Start of INPUT

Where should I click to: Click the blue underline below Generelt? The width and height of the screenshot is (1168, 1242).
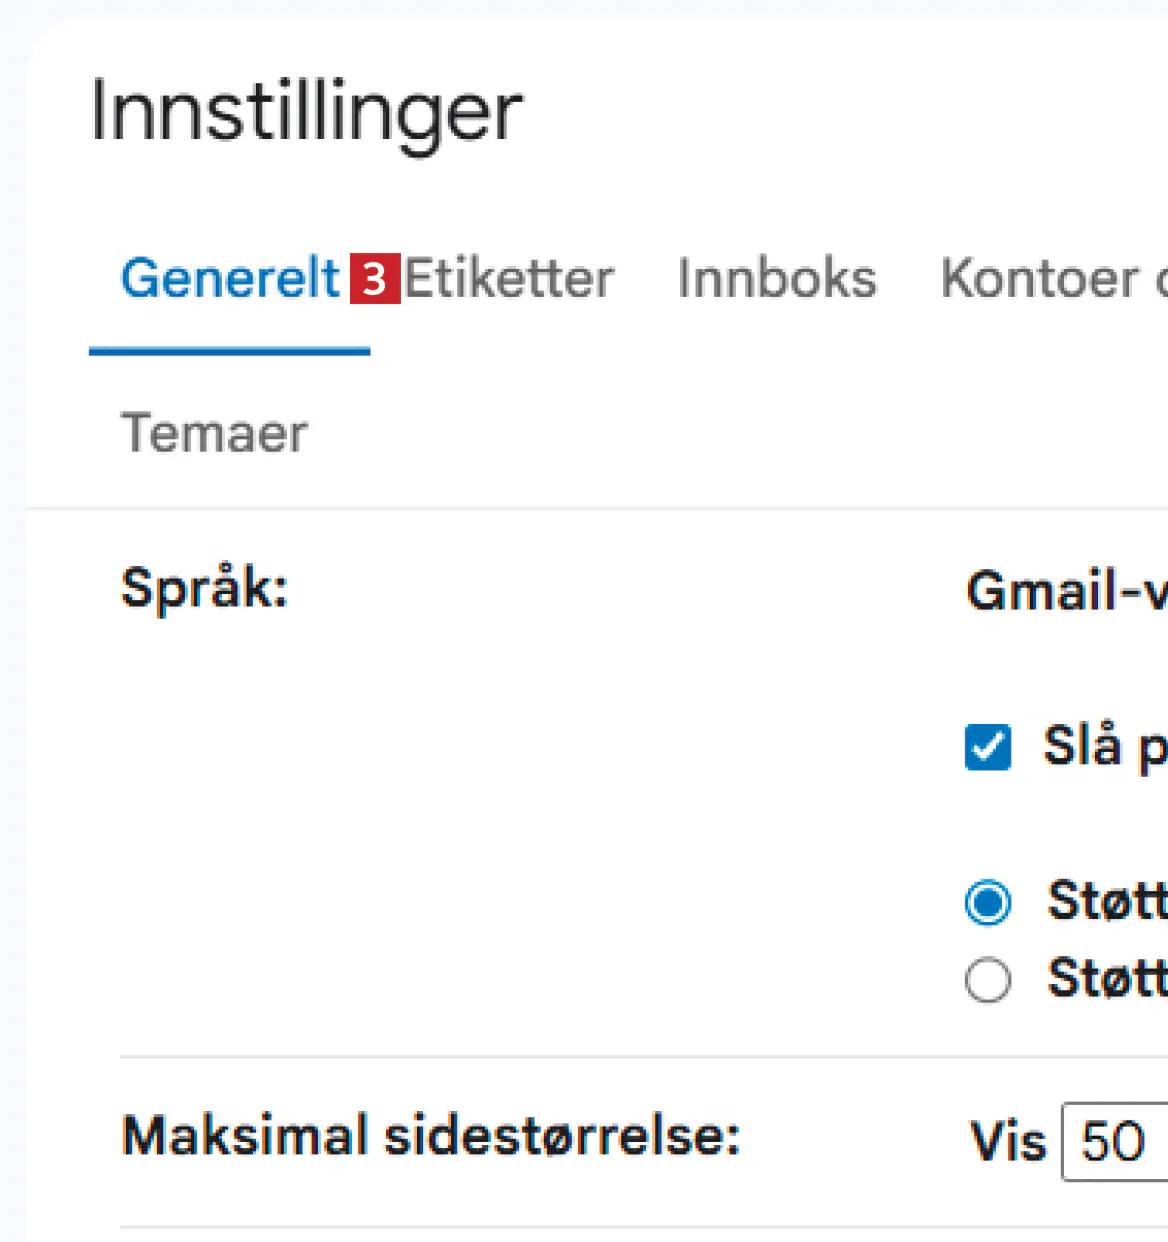pos(230,351)
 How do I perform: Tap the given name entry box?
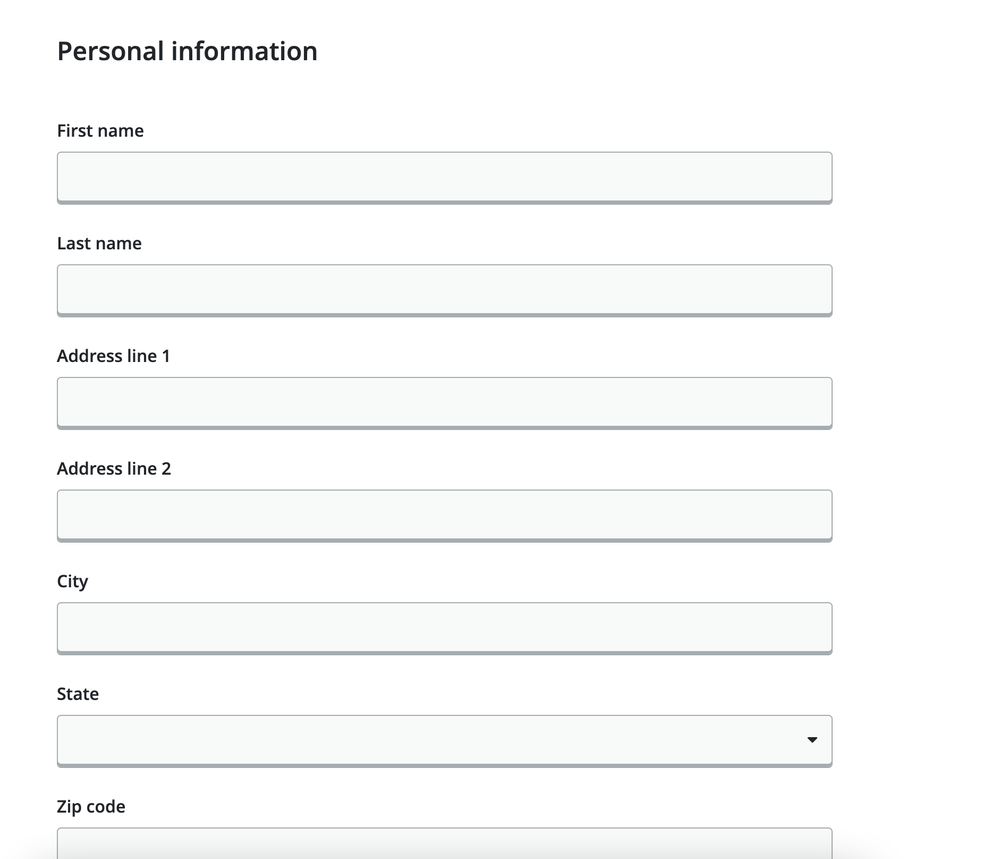point(444,177)
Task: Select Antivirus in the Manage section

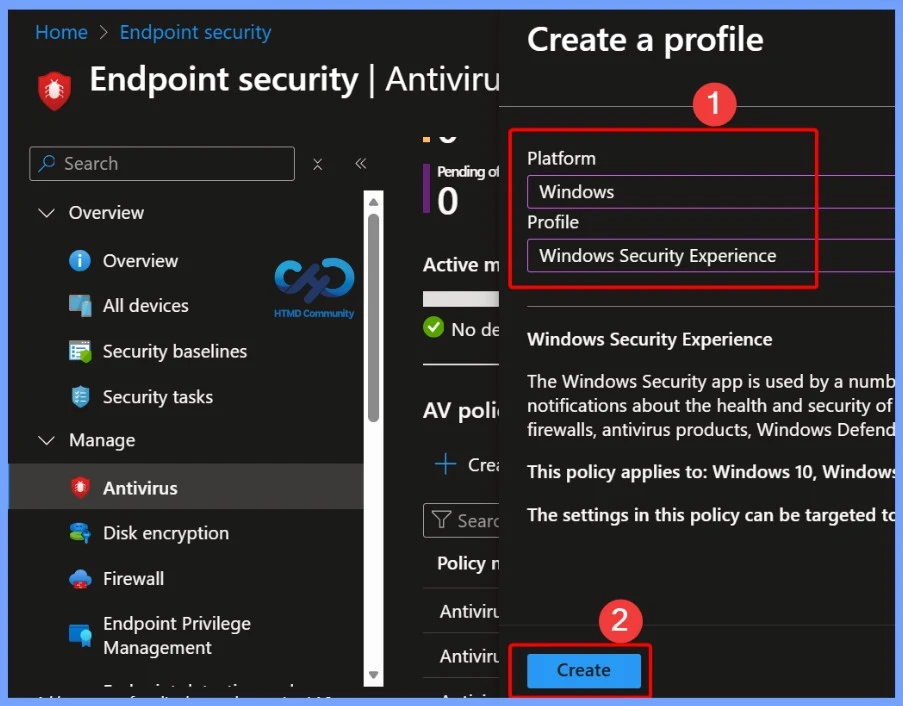Action: tap(140, 487)
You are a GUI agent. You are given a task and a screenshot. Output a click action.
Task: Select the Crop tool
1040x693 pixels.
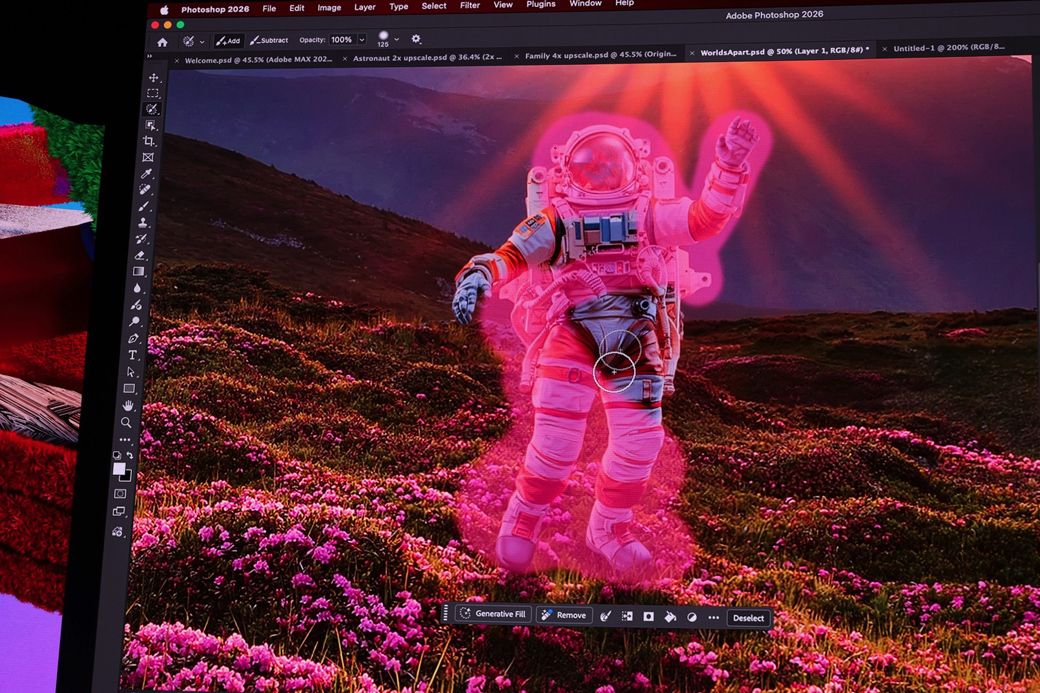[x=150, y=141]
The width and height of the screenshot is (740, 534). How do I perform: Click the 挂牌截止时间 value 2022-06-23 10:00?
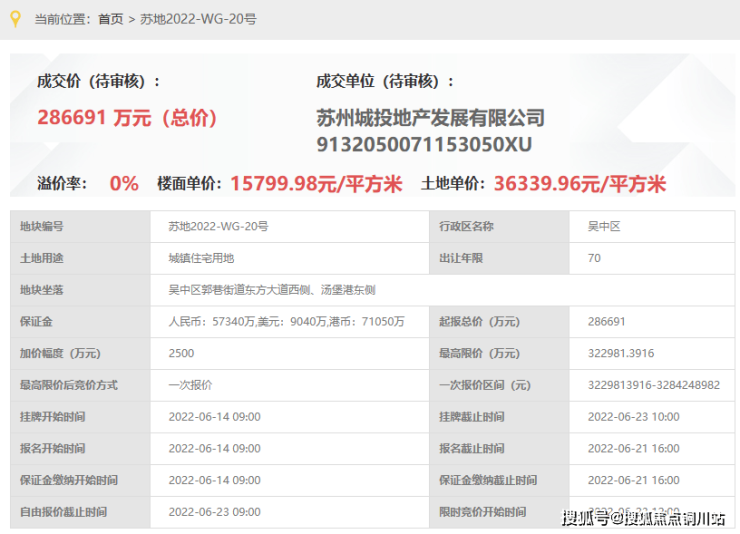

End of INPUT

The result should be an exact copy of every entry above, with no pictures included.

§ **EXPECTED ANSWER**
Where should I click to: Click the blue underline below Generelt? The width and height of the screenshot is (1168, 1242).
pos(230,351)
 How do I perform: Tap the given name entry box?
point(444,177)
Task: Select Antivirus in the Manage section

Action: tap(140, 487)
You are a GUI agent. You are given a task and a screenshot. Output a click action.
Task: Select the Crop tool
1040x693 pixels.
[x=150, y=141]
The width and height of the screenshot is (740, 534). How do I perform: Click the 挂牌截止时间 value 2022-06-23 10:00?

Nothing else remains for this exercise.